Ensuite, ce retrait vient après celui annoncé du gros des troupes russes et de la « guerre » contre Daech remportée par l'armée irakienne annoncée la semaine dernière par le premier ministre irakien.

La France, comme tous les autres acteurs de la région se prépare donc pour la suite, à savoir la paix et la reconstruction de la Syrie. Et c'est sur cette question que les réponses d'Emmanuel Macron sont intéressantes parce qu'elles partent de la réalité.

Quelle est la réalité ? La réalité, c'est qu'il y a 2 vainqueurs en Syrie : l'Iran et son allié libanais le Hezbollah, d'une part, et la Russie, d'autre part. Les Etats-Unis qui ont tant dépensé et tant investi pour défaire Daech, en Syrie comme en Irak, sont hors-jeu.

Bashar el Assad aussi a remporté cette guerre

Effectivement, le simple fait qu'il soit encore au pouvoir et en mesure de négocier 6 ans et demi après le début de cette guerre civile montre d'ailleurs l'étendue de la victoire de ses alliés irano-russes. Mais justement, revenons à ce que dit Emmanuel Macron :

On l'a compris, les cartes syriennes ne sont plus entre les mains des Occidentaux. C'est l'Iran et la Russie qui distribuent le jeu. Emmanuel Macron explique donc que c'est avec eux qu'il faut discuter de l'avenir de la Syrie. Alors comment fait-il pour se rendre utile ?

Eh bien, il explique que la France – bien plus que les Etats-Unis - est le pays riche et occidental indispensable dans la région. Et pour appuyer sa démonstration, il met en avant 1/ la défense des minorités dont les fameux Chrétiens d'orient et 2/ le Liban.

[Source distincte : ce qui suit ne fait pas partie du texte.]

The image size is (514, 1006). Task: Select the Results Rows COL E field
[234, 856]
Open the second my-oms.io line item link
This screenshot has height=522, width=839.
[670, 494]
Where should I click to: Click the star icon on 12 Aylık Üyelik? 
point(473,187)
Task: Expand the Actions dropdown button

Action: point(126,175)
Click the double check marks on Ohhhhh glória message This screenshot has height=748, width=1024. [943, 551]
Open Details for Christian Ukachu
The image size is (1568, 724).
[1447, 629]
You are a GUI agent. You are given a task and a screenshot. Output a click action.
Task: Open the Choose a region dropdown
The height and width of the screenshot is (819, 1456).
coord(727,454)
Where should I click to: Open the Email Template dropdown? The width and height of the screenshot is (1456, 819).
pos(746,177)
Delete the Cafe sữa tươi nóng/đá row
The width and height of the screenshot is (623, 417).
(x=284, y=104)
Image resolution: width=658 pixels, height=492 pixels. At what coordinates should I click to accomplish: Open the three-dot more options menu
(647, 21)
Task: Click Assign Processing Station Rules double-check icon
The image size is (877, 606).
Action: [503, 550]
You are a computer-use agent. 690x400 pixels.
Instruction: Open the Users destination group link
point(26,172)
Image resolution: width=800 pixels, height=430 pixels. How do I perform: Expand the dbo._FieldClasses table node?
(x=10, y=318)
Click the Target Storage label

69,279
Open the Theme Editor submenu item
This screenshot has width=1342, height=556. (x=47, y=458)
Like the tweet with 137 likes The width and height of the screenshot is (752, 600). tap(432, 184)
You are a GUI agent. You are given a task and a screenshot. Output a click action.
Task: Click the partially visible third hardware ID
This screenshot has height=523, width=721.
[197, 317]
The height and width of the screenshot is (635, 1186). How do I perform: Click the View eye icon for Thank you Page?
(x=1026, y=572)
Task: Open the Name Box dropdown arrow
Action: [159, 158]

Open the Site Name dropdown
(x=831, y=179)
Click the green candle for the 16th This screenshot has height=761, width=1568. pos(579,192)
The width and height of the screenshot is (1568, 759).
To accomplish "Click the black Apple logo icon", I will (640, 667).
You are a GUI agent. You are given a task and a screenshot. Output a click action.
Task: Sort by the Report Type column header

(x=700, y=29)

Il a hier rappelé combien le Liban multi-religieux pouvait servir de matrice à une solution syrienne. Ca tombe bien, le Liban est une vieille création française. De plus, c'est la plus récente réussite diplomatique élyséenne, avec l'exfiltration de Saad Hariri.

Sauf qu'il va falloir que la France discute tout de même avec Bashar el Assad

Oui : c'est ce que laisse entendre Emmanuel Macron lorsqu'il explique que Bashar el Assad est d'abord l'ennemi du peuple syrien. Il ajoute par ailleurs qu'il discutera avec les vainqueurs – donc Russes et Iraniens – sans mentionner le président syrien.

Le message est le suivant : si les Iraniens et les Russes veulent un bon accord, ils l'obtiendraient plus aisément en se débarrassant de cet encombrant bourreau. Ca mettrait les Occidentaux de bonne humeur et leur permettrait de sauver la face.

La question est donc de savoir si Moscou et Téhéran ont vraiment envie ou besoin de faire cette fleur diplomatique à Paris. Moi je parie l'inverse : ils soutiendront mordicus Bashar el Assad, histoire de bien montrer qui l'a emporté.

C'est pour cette raison, et parce qu'Emmanuel Macron fait de la politique étrangère avec la réalité et pas avec une interprétation de la réalité – c'est de la Real Politic – qu'il se ménage la possibilité à terme de signer avec un Bashar el Assad au pouvoir à Damas.